**Work to do**
Reproduce the lines of the material below verbatim, beginning with the line that contains "The height and width of the screenshot is (412, 474)." and continuing through the end of the material.

-- BEGIN Provided records --

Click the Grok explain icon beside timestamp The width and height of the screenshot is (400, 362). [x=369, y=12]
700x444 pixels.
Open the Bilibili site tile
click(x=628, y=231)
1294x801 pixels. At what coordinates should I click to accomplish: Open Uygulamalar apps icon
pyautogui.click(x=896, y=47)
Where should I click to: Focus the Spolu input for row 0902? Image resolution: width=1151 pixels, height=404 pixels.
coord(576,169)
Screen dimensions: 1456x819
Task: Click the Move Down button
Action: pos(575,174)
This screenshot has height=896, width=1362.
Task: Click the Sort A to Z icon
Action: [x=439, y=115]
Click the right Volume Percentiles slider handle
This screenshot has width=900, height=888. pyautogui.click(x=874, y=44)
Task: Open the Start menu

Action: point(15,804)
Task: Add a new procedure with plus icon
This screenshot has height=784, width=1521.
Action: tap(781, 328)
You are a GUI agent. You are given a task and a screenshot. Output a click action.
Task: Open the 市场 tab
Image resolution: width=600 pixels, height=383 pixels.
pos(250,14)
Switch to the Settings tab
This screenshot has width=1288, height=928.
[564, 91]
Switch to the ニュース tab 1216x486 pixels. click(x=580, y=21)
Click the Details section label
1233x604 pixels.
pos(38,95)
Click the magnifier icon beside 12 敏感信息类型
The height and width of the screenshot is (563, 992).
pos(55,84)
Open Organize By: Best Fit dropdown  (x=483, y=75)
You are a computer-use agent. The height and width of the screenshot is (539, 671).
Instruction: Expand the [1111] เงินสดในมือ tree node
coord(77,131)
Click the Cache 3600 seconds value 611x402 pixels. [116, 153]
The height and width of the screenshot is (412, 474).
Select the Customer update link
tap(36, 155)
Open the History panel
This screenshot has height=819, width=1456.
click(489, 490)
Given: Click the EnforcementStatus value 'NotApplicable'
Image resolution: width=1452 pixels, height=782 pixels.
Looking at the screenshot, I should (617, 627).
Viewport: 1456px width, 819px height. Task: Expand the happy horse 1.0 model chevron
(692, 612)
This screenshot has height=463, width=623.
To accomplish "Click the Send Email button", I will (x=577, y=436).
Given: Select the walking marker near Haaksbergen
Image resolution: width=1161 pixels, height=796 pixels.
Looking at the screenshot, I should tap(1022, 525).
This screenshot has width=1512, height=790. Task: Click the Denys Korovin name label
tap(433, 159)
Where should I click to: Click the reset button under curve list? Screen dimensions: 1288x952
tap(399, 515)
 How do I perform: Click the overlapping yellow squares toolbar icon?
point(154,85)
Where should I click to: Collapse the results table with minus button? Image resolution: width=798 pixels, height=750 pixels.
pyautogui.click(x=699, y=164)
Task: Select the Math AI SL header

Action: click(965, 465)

-- END Provided records --

**Exercise result**
The height and width of the screenshot is (412, 474).
Select the Customer update link
tap(36, 155)
Open the History panel
This screenshot has height=819, width=1456.
click(489, 490)
Given: Click the EnforcementStatus value 'NotApplicable'
Image resolution: width=1452 pixels, height=782 pixels.
Looking at the screenshot, I should (617, 627).
Viewport: 1456px width, 819px height. Task: Expand the happy horse 1.0 model chevron
(692, 612)
This screenshot has height=463, width=623.
To accomplish "Click the Send Email button", I will (x=577, y=436).
Given: Select the walking marker near Haaksbergen
Image resolution: width=1161 pixels, height=796 pixels.
Looking at the screenshot, I should tap(1022, 525).
This screenshot has width=1512, height=790. Task: Click the Denys Korovin name label
tap(433, 159)
Where should I click to: Click the reset button under curve list? Screen dimensions: 1288x952
tap(399, 515)
 How do I perform: Click the overlapping yellow squares toolbar icon?
point(154,85)
Where should I click to: Collapse the results table with minus button? Image resolution: width=798 pixels, height=750 pixels.
pyautogui.click(x=699, y=164)
Task: Select the Math AI SL header

Action: click(965, 465)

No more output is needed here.